Last year, OpenAI introduced a Retrieval API that lets developers store and retrieve information directly from a managed file store. It's essentially a built-in RAG system.

Instead of maintaining your own vector database and retrieval pipeline, you can now upload documents and let OpenAI handle indexing, search, and context injection automatically.

The blurring line

What’s interesting is that providers are now training their models to use these tools effectively. The boundary between what’s baked in and what’s tooled on is becoming increasingly fuzzy.

While these features are powerful, they still don’t cover everything in the context engineering stack. As they continue to improve, developers will spend less time building infrastructure and more time shaping how models think and interact.

Conclusion

The shift happening right now is simple but impactful: context management, the hardest part of building with LLMs, is steadily moving upstream.

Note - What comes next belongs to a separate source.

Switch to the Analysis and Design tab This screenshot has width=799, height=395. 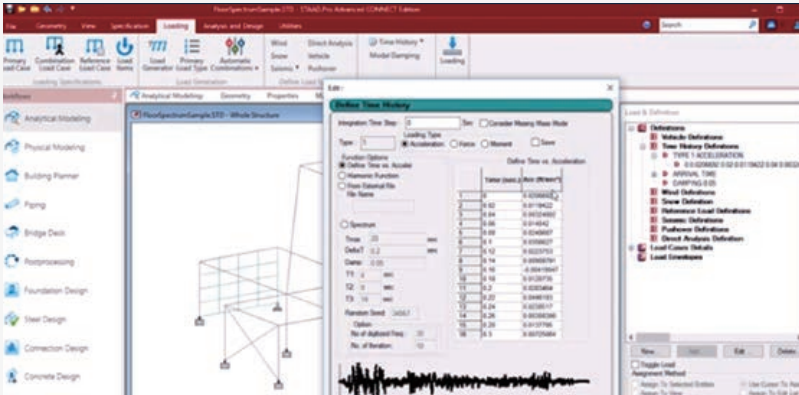click(x=233, y=26)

Model providers are baking in reasoning (like Chain of Thought) and training models to understand their own context windows. They’re also shipping tools that handle the rest: memory, retrieval, context editing, caching, token tracking. What used to take entire pipelines now takes a few API parameters.

Context engineering has gone from infrastructure to design.

And as the stack keeps moving upstream, that’s where the real leverage will be.